▶ **Document extract**:

The Konica Hexar was sold either "body only" or as a set with HX-14 flash unit.
Earlier models were black and came in a "standard" model or a model supporting an autodate
film back. Later-production samples of this unit supported additional features, as noted
above. A Hexar Rhodium finish (metallic pinkish in color) was available as an alternative to the
more standard black finish. A similar model was also marketed as Hexar Titanium in other markets.

In 1993 two limited-edition versions of the Hexar were released:

- Hexar Classic: "Classic: 1993 silver chrome finish Hexars commemorating the 120th Anniversary of Konica. Hard to find since only 2000 were made, special gray presentation box, top plate engraved "120 Years, Since 1873."" This model supported auto-bracketing of exposure, a feature not found in other models (except, perhaps, the Gold Hexar below).
- Hexar Gold: "Konica's Gold Hexar is very stylishly done with a burnished gold finish, rather than the shiny gold finish used by most gold cameras. The packaging is first rate as well, with a special red velvet lined presentation walnut embossed case. The inside case is labeled "Konica's 120th Anniversary."" 500 Gold Hexars were produced.

In 1997 the Hexar Silver replaced earlier models, finished in a silver color and
with "silent mode" disabled at the factory, apparently due to a dispute over
intellectual property. These models can have silent mode re-enabled through a somewhat
arcane set of "programming" steps that can be readily discovered through internet searches.

[Dataset entries]
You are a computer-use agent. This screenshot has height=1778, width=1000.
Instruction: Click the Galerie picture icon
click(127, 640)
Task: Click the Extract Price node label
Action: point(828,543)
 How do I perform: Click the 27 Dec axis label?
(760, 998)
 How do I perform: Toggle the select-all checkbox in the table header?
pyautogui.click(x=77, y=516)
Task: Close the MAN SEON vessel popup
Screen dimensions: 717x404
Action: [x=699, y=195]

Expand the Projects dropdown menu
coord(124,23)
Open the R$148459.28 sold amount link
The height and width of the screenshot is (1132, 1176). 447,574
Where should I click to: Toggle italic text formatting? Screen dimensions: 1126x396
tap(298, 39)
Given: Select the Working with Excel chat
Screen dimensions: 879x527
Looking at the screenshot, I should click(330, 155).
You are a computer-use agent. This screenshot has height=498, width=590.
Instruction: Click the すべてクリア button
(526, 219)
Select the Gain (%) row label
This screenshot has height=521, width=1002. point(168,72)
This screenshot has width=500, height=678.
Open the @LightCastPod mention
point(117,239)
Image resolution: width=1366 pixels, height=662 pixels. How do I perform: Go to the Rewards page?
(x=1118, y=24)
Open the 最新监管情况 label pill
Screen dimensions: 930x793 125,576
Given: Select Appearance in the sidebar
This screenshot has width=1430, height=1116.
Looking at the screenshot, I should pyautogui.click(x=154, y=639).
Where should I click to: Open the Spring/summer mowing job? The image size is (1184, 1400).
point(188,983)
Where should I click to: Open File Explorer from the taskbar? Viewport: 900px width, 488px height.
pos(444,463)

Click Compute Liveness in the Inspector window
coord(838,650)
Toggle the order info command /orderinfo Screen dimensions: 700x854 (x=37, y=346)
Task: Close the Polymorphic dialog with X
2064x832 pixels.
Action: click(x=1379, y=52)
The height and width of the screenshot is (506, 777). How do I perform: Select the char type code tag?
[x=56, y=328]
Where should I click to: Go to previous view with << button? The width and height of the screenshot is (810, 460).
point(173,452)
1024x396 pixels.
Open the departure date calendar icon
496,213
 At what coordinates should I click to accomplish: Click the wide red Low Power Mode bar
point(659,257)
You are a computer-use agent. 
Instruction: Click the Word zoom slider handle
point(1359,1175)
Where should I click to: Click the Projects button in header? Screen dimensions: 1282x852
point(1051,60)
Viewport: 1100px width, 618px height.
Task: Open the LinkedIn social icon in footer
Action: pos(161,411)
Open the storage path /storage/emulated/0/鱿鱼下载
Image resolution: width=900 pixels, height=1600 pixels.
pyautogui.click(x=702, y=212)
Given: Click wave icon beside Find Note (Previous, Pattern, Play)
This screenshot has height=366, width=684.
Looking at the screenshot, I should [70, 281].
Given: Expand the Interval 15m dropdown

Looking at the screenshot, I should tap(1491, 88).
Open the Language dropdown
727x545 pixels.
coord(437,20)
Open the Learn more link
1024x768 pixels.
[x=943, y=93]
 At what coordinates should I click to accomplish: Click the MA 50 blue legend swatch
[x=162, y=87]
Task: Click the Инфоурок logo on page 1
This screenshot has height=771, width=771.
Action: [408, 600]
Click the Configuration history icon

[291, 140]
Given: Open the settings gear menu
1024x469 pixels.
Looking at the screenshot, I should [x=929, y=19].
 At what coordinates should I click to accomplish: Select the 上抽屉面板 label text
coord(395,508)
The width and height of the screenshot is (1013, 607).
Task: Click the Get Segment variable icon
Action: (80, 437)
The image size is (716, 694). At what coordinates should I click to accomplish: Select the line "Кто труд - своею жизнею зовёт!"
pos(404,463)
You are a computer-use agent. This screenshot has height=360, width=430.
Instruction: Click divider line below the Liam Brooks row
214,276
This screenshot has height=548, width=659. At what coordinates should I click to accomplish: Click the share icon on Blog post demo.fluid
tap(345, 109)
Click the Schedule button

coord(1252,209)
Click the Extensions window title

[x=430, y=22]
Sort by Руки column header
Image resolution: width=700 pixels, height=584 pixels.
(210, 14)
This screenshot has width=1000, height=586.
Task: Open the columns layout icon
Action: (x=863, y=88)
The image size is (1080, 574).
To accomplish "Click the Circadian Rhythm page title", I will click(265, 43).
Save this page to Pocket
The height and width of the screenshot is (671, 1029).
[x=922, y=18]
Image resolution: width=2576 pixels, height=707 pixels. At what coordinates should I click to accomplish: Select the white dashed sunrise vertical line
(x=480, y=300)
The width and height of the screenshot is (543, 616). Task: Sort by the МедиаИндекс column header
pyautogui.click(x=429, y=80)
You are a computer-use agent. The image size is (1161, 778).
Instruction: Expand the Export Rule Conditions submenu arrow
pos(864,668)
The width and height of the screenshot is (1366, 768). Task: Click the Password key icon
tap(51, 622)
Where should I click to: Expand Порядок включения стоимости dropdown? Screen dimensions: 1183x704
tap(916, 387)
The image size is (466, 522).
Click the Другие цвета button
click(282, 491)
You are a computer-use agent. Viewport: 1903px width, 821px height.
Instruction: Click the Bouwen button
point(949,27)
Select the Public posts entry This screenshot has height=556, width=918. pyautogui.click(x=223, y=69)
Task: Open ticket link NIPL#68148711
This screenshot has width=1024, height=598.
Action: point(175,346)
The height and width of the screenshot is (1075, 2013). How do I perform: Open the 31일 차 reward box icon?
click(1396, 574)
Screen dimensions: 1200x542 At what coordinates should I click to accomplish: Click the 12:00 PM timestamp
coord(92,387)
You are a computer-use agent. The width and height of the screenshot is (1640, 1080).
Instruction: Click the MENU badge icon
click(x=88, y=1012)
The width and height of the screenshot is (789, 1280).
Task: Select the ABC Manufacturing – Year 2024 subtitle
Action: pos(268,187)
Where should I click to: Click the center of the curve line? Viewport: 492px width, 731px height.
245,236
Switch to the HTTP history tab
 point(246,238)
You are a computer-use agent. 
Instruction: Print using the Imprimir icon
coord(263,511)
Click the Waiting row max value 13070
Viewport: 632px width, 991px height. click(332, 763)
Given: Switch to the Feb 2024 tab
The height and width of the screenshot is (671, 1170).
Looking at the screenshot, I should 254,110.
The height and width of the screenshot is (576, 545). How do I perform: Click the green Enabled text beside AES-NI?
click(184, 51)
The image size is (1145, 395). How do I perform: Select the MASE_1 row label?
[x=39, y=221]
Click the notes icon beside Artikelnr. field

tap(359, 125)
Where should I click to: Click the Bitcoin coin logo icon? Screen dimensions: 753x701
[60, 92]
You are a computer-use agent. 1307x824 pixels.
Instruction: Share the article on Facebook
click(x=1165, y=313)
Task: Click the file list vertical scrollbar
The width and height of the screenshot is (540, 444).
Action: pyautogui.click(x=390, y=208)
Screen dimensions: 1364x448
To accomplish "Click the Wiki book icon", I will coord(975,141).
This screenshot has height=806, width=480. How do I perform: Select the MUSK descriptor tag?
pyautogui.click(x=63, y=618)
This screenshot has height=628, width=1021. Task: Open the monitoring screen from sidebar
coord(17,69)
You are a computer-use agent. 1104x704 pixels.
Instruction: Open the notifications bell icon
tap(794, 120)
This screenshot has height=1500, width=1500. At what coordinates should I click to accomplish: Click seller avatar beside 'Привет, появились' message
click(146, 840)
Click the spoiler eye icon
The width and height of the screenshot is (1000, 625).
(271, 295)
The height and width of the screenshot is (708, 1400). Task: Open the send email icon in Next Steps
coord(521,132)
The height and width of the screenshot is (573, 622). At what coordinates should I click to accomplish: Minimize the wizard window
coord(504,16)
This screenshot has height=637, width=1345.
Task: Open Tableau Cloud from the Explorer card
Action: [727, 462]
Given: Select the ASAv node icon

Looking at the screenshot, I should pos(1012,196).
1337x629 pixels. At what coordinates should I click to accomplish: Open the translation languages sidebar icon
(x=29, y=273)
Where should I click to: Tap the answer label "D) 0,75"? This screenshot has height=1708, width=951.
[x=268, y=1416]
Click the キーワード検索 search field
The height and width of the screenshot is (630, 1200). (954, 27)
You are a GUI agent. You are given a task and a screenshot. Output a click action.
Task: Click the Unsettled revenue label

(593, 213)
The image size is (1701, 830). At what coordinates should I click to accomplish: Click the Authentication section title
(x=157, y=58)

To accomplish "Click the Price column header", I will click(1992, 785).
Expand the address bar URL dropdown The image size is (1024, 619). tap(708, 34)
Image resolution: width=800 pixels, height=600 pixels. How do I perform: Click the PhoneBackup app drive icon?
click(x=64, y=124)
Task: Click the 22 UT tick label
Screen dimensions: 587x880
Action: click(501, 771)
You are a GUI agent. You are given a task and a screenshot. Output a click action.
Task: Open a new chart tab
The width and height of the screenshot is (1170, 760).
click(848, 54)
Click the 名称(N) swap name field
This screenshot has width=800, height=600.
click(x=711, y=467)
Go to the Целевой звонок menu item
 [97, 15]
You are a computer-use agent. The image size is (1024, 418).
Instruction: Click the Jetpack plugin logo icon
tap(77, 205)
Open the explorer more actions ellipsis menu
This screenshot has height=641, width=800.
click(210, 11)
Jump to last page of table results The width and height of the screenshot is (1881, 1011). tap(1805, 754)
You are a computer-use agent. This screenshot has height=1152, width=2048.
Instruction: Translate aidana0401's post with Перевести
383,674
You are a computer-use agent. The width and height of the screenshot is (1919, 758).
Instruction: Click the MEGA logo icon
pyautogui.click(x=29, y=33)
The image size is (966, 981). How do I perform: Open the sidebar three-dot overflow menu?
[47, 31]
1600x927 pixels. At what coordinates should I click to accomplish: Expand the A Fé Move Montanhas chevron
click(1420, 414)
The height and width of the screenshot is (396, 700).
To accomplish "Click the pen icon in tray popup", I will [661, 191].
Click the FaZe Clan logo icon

▶ **Problems to work on**:
A: Rewrite the passage of the Konica Hexar text that begins at the words "The Konica Hexar" and ends after "Gold Hexar below).", using "strobe unit" in place of "flash unit".
B: According to the Konica Hexar text, how many Gold Hexars were produced?
C: For each statement, say whether the Konica Hexar text agrees, and quote the words that decide it.
(i) Only 2000 Hexar Classics were made.
(ii) The Hexar Silver came out in 1995.
(iii) The Gold Hexar has a shiny gold finish.
You won't need the dataset entries here.

▶ **Results for each task**:
A:
The Konica Hexar was sold either "body only" or as a set with HX-14 strobe unit.
Earlier models were black and came in a "standard" model or a model supporting an autodate
film back. Later-production samples of this unit supported additional features, as noted
above. A Hexar Rhodium finish (metallic pinkish in color) was available as an alternative to the
more standard black finish. A similar model was also marketed as Hexar Titanium in other markets.

In 1993 two limited-edition versions of the Hexar were released:

- Hexar Classic: "Classic: 1993 silver chrome finish Hexars commemorating the 120th Anniversary of Konica. Hard to find since only 2000 were made, special gray presentation box, top plate engraved "120 Years, Since 1873."" This model supported auto-bracketing of exposure, a feature not found in other models (except, perhaps, the Gold Hexar below).

B: 500

C:
(i) Yes: "only 2000 were made"
(ii) No: "In 1997 the Hexar Silver replaced earlier models"
(iii) No: "with a burnished gold finish, rather than the shiny gold finish used by most gold cameras"